◆ Task to complete
Each line in the records that mentions the word "computer" needs to be listed.

----------------------------------------

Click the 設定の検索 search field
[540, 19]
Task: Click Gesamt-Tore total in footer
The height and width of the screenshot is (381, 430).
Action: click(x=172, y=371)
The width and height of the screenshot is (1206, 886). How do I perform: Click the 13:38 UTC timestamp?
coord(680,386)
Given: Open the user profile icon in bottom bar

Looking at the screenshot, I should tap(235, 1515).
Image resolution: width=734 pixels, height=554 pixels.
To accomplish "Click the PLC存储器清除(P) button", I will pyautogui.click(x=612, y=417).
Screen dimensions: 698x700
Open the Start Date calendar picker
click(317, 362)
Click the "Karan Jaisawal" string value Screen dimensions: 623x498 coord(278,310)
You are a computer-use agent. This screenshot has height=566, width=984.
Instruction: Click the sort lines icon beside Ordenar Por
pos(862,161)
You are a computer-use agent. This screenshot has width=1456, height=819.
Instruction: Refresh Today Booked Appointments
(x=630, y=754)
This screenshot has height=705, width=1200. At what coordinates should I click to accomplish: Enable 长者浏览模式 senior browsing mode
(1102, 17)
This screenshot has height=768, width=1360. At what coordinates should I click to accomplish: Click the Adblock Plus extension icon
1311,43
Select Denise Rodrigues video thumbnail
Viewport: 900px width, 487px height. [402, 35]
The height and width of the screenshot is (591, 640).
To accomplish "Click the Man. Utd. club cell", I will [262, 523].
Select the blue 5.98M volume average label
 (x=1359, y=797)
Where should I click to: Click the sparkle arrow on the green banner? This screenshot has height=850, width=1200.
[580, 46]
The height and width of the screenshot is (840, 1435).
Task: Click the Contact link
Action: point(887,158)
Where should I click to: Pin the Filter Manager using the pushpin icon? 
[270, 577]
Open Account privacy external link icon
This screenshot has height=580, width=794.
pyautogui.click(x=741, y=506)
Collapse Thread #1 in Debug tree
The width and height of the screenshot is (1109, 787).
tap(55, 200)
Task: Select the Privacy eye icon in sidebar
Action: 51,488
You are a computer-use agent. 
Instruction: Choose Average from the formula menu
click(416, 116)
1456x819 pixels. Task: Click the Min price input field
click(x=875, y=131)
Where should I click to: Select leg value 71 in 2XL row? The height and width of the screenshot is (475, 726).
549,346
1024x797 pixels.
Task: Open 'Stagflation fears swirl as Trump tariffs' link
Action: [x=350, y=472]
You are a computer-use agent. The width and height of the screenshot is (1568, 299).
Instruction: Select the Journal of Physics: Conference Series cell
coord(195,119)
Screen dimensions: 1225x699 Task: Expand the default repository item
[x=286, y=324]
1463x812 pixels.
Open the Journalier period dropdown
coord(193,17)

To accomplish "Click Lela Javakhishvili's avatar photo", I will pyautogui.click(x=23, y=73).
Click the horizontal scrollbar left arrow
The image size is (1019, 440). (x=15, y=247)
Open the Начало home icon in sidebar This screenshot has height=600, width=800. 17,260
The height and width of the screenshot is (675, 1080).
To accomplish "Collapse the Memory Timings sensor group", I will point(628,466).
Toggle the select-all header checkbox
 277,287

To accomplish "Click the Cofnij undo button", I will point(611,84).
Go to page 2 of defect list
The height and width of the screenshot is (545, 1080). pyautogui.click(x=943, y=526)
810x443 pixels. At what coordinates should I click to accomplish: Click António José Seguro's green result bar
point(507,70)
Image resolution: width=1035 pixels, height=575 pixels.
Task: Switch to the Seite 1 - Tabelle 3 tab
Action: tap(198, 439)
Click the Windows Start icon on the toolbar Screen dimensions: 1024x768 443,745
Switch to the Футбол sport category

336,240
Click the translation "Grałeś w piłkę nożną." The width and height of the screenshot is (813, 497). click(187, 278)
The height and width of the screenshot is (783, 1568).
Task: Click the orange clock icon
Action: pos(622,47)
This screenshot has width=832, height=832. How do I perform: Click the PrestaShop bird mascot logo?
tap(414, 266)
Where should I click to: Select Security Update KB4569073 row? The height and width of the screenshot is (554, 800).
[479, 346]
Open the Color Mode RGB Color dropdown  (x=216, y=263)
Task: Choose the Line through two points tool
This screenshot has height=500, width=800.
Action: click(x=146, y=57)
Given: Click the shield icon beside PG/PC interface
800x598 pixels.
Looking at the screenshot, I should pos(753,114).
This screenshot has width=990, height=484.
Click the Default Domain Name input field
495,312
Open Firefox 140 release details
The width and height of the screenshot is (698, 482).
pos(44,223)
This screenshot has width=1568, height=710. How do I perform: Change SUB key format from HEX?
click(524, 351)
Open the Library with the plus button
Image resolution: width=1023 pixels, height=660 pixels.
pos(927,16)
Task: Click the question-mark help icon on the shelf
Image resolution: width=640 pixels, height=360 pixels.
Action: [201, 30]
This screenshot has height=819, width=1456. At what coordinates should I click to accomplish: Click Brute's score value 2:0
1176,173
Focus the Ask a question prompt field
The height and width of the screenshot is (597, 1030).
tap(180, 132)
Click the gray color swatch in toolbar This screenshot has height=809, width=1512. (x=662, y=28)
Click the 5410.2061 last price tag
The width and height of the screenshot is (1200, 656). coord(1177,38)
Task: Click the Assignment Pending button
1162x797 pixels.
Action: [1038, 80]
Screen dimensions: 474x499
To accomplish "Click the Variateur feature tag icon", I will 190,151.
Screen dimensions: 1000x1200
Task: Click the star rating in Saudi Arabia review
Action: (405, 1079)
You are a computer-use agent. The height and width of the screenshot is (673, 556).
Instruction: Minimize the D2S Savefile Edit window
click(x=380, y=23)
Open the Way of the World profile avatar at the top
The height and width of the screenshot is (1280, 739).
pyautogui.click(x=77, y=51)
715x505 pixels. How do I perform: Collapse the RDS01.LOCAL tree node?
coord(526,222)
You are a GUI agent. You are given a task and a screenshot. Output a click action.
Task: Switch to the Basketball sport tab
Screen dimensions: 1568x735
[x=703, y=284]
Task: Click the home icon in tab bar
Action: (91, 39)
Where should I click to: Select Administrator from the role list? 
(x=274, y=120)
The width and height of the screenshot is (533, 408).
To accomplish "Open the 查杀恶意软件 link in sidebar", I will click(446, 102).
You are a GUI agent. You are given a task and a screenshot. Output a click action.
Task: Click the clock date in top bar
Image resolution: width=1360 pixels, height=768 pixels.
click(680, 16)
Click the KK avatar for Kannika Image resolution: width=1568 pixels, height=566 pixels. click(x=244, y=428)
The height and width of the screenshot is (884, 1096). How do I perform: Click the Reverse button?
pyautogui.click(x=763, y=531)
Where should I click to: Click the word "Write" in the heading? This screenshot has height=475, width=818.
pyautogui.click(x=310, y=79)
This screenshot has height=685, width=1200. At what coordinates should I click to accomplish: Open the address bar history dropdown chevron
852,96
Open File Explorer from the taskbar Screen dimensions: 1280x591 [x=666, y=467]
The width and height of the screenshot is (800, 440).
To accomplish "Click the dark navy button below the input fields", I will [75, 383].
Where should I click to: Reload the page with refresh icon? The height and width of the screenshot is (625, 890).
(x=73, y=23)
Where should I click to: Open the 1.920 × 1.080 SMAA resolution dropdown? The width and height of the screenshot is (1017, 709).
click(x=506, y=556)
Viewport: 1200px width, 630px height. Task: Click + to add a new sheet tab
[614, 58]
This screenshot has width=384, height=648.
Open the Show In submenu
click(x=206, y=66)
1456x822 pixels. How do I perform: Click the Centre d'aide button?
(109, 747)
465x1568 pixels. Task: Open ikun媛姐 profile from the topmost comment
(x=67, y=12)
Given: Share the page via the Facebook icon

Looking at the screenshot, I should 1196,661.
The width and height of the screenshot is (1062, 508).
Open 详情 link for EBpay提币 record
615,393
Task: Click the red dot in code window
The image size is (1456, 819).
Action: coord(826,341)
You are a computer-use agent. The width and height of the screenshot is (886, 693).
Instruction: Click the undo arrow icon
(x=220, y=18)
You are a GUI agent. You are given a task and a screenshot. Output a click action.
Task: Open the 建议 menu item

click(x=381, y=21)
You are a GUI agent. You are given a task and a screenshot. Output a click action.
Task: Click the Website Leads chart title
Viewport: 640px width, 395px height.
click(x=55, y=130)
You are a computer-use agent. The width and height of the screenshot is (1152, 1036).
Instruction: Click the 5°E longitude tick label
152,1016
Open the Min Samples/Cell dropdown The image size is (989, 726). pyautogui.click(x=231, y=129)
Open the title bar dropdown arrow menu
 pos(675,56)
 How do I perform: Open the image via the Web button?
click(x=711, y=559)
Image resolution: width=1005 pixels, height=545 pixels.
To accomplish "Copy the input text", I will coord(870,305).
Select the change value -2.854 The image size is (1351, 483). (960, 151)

----------------------------------------

◆ Problem solution
You are a computer-use agent. This screenshot has height=566, width=984.
You are a computer-use agent. This screenshot has width=1456, height=819.
You are a computer-use agent. 
You are a computer-use agent. The width and height of the screenshot is (1568, 299).
You are a computer-use agent. The height and width of the screenshot is (673, 556).
You are a computer-use agent. The width and height of the screenshot is (886, 693).
You are a computer-use agent. The width and height of the screenshot is (1152, 1036).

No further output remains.